Pour Irène Frachon, qui a révélé le scandale du Mediator il y a bientôt onze ans, l’affaire devrait servir de leçon à tous, y compris aux IDE.
Quels sont, selon vous, les principaux enseignements que les soignants doivent tirer du verdict rendu fin mars dans l’affaire du Mediator ?
La principale leçon, c’est que l’impensable est possible : la santé n’est pas sanctuarisée, des intérêts privés peuvent aller jusqu’à la mettre en danger pour du profit. Il ne faut pas dire « tous pourris », il y a beaucoup de gens dans l’industrie pharmaceutique qui travaillent très bien. Mais il faut savoir qu’en France, de tels crimes sont possibles.
Et comment peut-on agir à partir de ce savoir ?
Il faut pouvoir dénoncer cette délinquance, comme j’ai pu le faire pour le Mediator. J’espère que ce procès permettra aux mentalités d’évoluer, y compris chez les infirmières et les aides-soignantes. Je signale d’ailleurs que l’ANSM a mis en place une adresse pour les lanceurs d’alerte [lanceur.alerte@ansm.sante.fr, ndlr], qui garantit l’anonymat.
Au-delà de la question de l’alerte, les infirmières vous semblentelles concernées par la question des conflits d’intérêts ?
Oui, elles ont leur mot à dire sur le matériel qu’elles utilisent, et les laboratoires l’ont bien compris : on les voit de plus en plus souvent draguer les infirmières. Il faut savoir que le conflit d’intérêts existe dès qu’on accepte une boîte de chocolats.
Pensez-vous que les choses ont évolué depuis que vous avez révélé l’affaire du Mediator ?

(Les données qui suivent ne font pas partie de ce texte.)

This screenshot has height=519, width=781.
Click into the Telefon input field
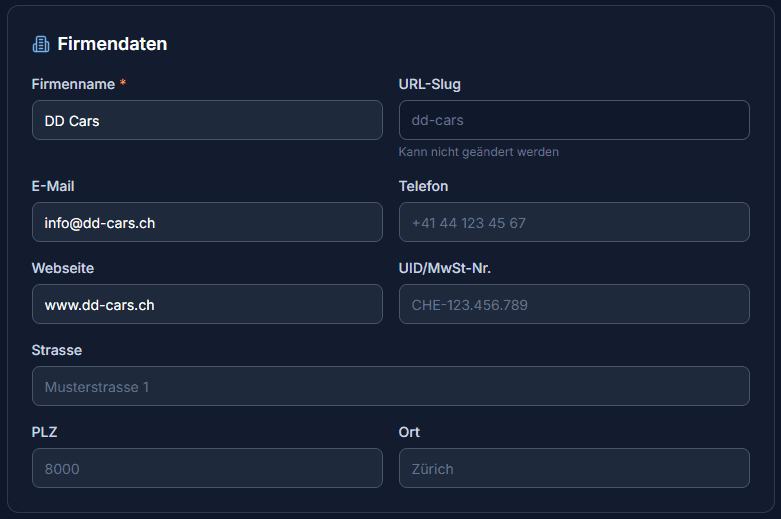(x=574, y=222)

On n’a pas beaucoup avancé, et c’est un peu décevant. Beaucoup de médecins pensent qu’accepter un avantage d’un labo n’entraîne pas leur adhésion. Quant aux infirmières, aux aides-soignantes, mais aussi aux associations de patients, elles estiment à tort ne pas être une cible. Heureusement, lorsque je donne des conférences dans les Ifsi et les Ifas pour parler de ces sujets, les étudiants sont passionnés.